Steven Berlin Johnson comes in for a vicious beating in The (impressively redesigned) New Republic this week. I'm reminded of the deep shock I felt reading Everything Bad Is Good for You in 2006: here was a grown man (who'd written a pop neuroscience book!) arguing, straight-faced, that the length of a linear process (e.g. a list of 'bring token A to container B' steps in a Zelda game) was a measure of something he called 'complexity' – which in his rendering was apparently the same as complication – and the dilettante 'critical' press was falling over itself to praise him. He really did want readers to think that the most important thing about trash like Survivor was that it required both basic strategy from its players and 'emotional intelligence' from its viewers…and that somehow this was connected to the number of scene changes in an episode of The Sopranos (irrespective of the ambivalence or emotional complexity of that show), and the Flynn Effect, and teaching kids to program…

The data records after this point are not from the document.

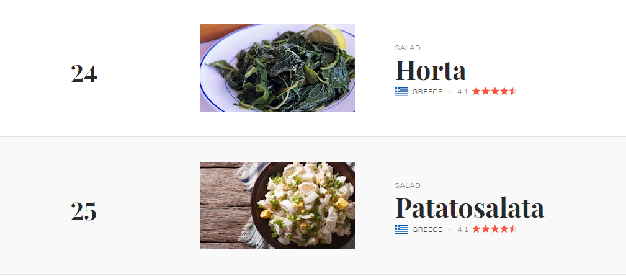Select the SALAD category label above Patatosalata
626x276 pixels.
[x=408, y=185]
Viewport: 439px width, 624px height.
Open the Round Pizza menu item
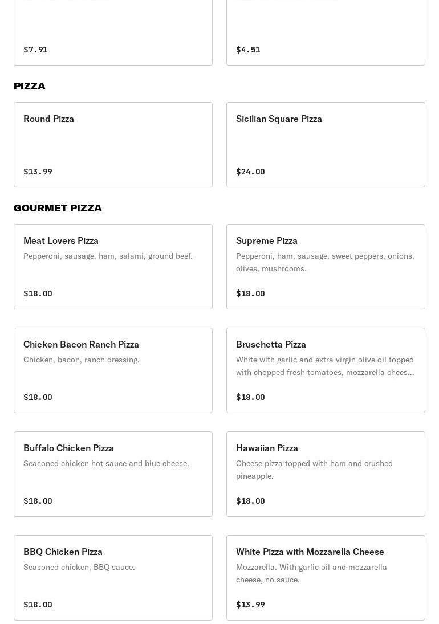(113, 144)
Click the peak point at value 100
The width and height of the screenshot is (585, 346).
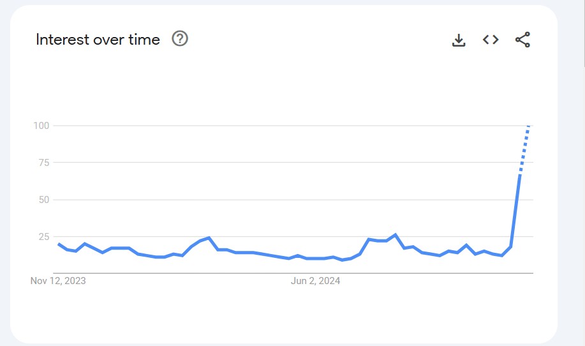529,126
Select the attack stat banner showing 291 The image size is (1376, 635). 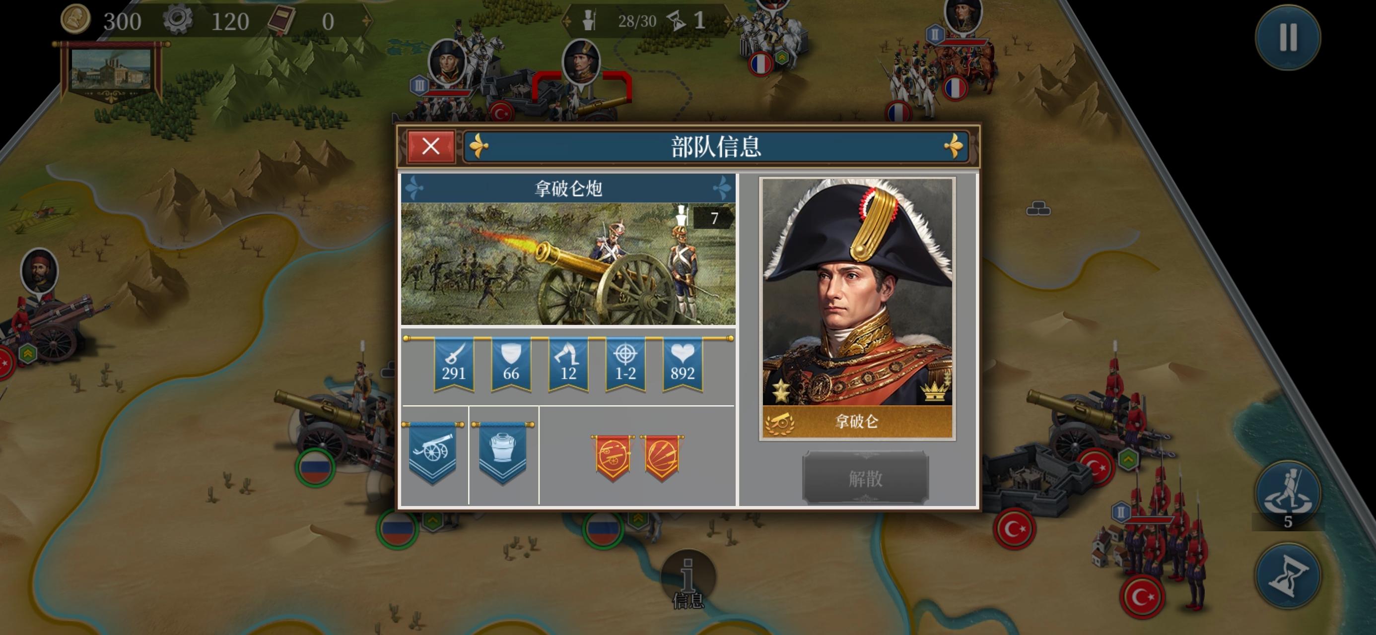coord(454,365)
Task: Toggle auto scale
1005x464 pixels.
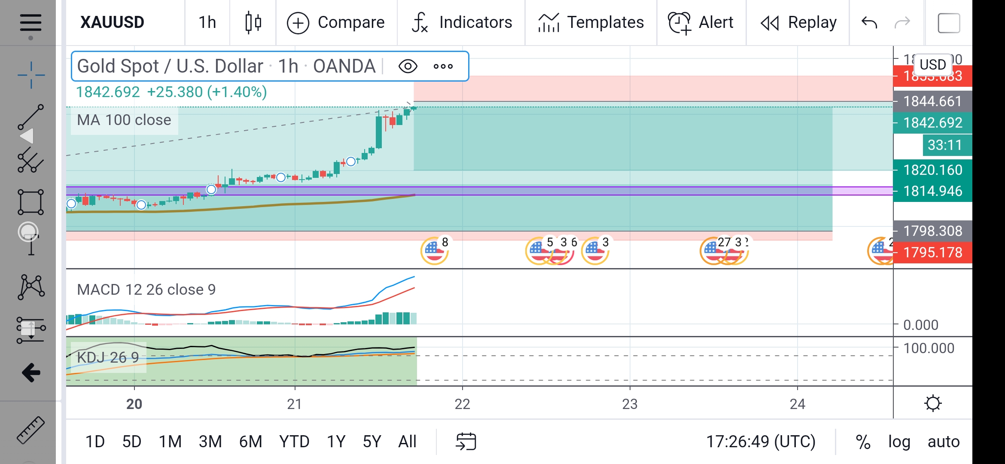Action: click(943, 442)
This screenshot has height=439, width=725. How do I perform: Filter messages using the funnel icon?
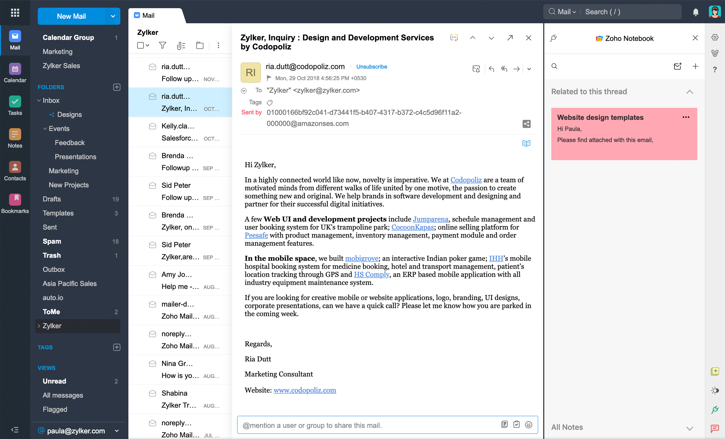pyautogui.click(x=162, y=45)
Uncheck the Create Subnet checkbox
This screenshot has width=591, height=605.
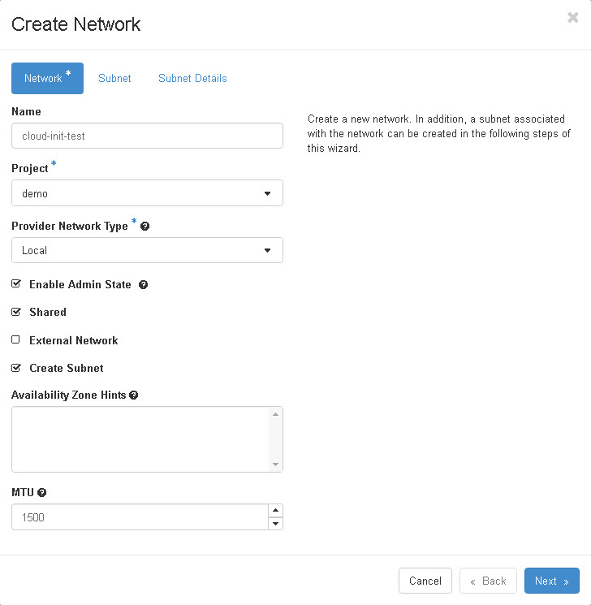pyautogui.click(x=16, y=368)
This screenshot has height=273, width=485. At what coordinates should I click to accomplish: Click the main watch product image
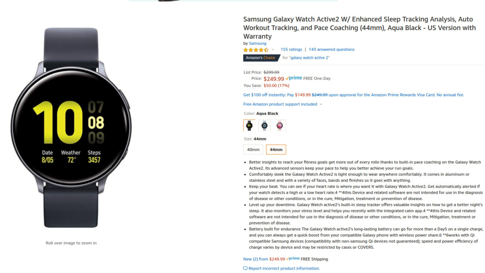click(71, 127)
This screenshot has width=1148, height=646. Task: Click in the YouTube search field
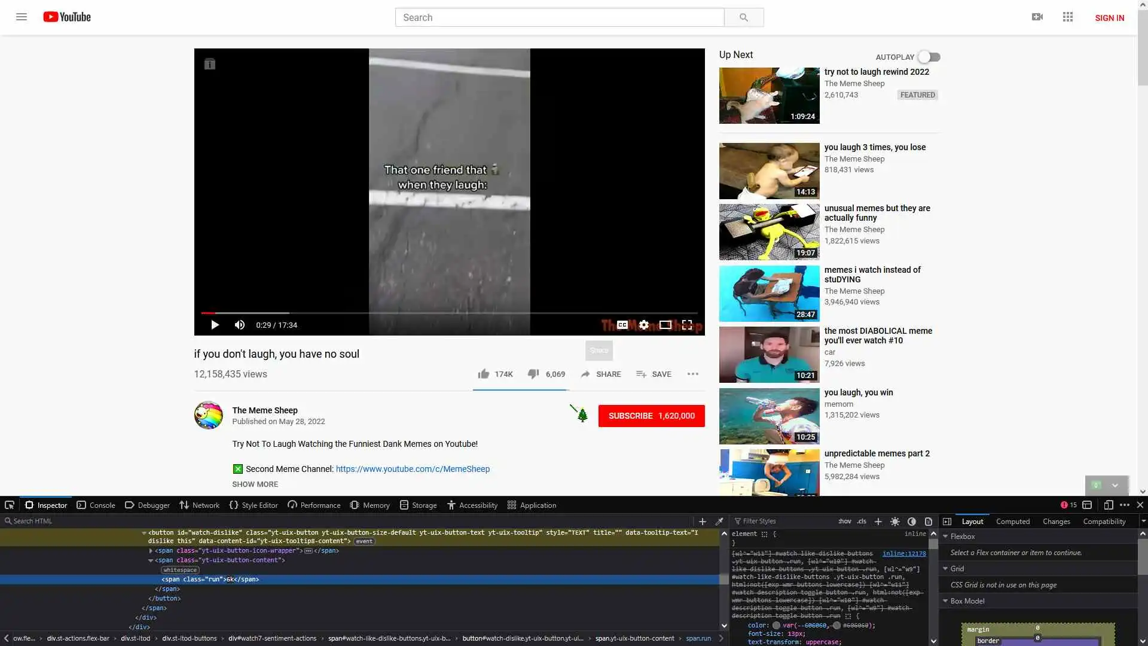[x=559, y=17]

It was flattering to the acolytes of my corner of academia (MIT Comparative Media Studies, Henry Jenkins's shop, which benefited hugely from the presence of old-guard literary scholars like Pete Donaldson and David Thorburn when initially forming up), and it was catnip to the same assholes who pay to see Malcolm Gladwell speak, but SBJohnson's book is a textbook example of driving a single semireasonable (and indeed very old and not terribly interesting) claim right off the cliff of wanting to be invited to conferences.
The hedgehog knows one big thing, but guys like Johnson (Shirky, Jarvis, de Landa, Benkler) make their career out of knowing one little thing – in fact they all seem to know the same little thing. (This might be giving Manuel de Landa too little credit. Then again, it might not.) Evgeny Morozov's essay (linked above) shines a harsh light on that one little thing; I recommend it. In particular, anyone who read Chris Hayes's Twilight of the Elites will recognize the elites-without-accountability effect Morozov claims to see in Occupy Wall Street:
One of the consequences of just how difficult and time consuming participating in the movement became is that key players stopped showing up. Well not exactly; they still showed up, but mostly for side conversations, informal gatherings, and the meetings that planned what would happen at the public meetings. Using social media ... they formed an invisible guiding hand that simultaneously got shot done, avoided accountability, and engaged in factional battles with each other ... you know what's worse than regular same-old elites? An [sic] barely visible elite that denies it is an elite and can't ever be called to account.
I can't unreservedly recommend all of Morozov's articles for TNR (an ugly technophobia is obvious in his TED Books piece, for instance), but this one's worth reading.